Illinois Racing Board

Agency overview
- Formed: 1933
- Jurisdiction: State of Illinois
- Headquarters: Chicago, Illinois
- Agency executive: Daniel Beiser, Chairman;
- Website: https://www2.illinois.gov/sites/irb/Pages/default.aspx

= Illinois Racing Board =

Illinois state agency

The Illinois Racing Board (IRB) is a quasi-independent State of Illinois agency that oversees and regulates the Illinois horse racing industry, including tracks that hold race meetings where wagers can be placed.

==Description==
As of 2021, the ICJIA derives its mission statement from the Illinois Horse Racing Act of 1975. The Board enjoys jurisdiction, supervision, powers, and duties over every person who holds or conducts any race meeting within the state of Illinois where horse racing is permitted for any stake, purse, or reward. Toward this end, the Board enforces rules and regulations to ensure the honesty and integrity of Illinois horse racing and wagering. As of 2021 with the closing of Arlington Park and a preliminary agreement leading to a future sale of the former track property to the Chicago Bears, two horse racetracks remain in operation in Illinois:

- Fairmount Park Racetrack
- Hawthorne Race Course

Hawthorne is located in the western suburbs of Chicago. Fairmount is located in Downstate Illinois, near St. Louis. Both courses host thoroughbred race meetings between horses ridden by jockeys.
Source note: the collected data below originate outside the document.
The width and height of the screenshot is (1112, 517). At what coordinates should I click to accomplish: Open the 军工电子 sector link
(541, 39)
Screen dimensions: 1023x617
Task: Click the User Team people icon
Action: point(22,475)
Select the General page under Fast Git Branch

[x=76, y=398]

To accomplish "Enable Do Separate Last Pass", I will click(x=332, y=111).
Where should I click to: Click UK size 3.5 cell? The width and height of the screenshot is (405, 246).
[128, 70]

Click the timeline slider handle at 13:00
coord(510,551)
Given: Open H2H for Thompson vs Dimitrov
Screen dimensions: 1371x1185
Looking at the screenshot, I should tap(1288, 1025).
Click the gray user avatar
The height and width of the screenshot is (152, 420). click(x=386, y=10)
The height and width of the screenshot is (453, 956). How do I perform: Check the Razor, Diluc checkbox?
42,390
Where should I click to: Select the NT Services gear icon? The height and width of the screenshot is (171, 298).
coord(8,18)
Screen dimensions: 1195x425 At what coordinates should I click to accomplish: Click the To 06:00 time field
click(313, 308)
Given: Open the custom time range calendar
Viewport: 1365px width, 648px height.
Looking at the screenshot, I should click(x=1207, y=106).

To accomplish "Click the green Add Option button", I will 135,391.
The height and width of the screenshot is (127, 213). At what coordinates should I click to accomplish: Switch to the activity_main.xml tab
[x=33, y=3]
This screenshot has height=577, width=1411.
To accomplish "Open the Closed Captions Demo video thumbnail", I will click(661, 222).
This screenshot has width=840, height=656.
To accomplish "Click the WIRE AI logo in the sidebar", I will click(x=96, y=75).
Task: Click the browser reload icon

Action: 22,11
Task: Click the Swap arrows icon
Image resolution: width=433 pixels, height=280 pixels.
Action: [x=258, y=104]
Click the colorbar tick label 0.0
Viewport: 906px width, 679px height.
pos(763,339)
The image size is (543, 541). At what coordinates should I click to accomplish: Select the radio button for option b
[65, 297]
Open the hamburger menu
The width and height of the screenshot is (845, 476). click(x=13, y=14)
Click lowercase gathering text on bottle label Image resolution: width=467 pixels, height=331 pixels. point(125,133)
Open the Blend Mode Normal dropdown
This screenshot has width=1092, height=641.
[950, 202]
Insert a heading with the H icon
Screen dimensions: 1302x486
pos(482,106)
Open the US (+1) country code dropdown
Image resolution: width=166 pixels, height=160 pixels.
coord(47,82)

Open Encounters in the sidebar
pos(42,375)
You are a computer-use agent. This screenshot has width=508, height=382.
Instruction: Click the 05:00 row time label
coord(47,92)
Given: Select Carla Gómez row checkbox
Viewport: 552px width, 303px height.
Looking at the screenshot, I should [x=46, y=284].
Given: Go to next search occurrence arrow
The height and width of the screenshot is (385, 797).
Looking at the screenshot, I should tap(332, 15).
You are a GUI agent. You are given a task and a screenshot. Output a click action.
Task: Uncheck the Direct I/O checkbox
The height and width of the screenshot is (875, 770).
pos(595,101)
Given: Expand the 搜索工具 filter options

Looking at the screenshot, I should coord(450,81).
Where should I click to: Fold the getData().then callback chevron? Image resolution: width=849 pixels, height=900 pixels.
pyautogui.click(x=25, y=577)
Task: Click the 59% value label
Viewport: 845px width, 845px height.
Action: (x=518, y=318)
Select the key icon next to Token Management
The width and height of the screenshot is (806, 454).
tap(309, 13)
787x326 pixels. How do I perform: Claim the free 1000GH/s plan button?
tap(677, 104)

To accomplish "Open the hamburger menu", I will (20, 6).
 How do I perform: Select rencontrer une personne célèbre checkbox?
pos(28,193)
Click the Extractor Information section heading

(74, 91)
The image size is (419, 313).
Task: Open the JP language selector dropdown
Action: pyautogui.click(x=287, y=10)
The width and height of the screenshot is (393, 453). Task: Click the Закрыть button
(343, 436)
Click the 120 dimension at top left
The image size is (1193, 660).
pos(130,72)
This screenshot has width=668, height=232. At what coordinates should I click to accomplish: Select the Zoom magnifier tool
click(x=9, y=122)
During the race meetings, both the horses and the jockeys are under the Board's supervision. Hawthorne also hosts a meeting of harness racing between standardbred horses that pull drivers in light carts. The Board supervises the horses, carts, and drivers.

The Racing Board approves times and dates for the race meetings. In a typical season, the Chicago-area race meeting schedule is set up. For example in the past, when Arlington was racing thoroughbreds, Hawthorne would hold harness racing. The race meeting schedules are posed on each track's website and on the website of the Racing Board. Subsidiary race meetings, typically between harness horses, are held at the Illinois State Fairgrounds Racetrack, the DuQuoin State Fair, and at several of the county fairs of Illinois.

The Illinois Racing Board was founded in 1933.

== Ethics violations ==
Illinois state law prohibits the board's members from engaging in political activity. Several commissioners have been found in violation of this law over the course of the board's history, or have resigned to evade legal action.

In 2020, chairman Jeffrey Brincat, and commissioners Greg Sronce and Edgar Ramirez, all resigned due to prohibited activity. Brincat made donations to a state legislator, Antonio Munoz, and a candidate for local office in Lake County. Ramirez, meanwhile, donated to Michael Rodriguez, a Chicago alderman, and Sronce donated to the Sangamon County Republican Party and Kentucky U.S. Senator Mitch McConnell.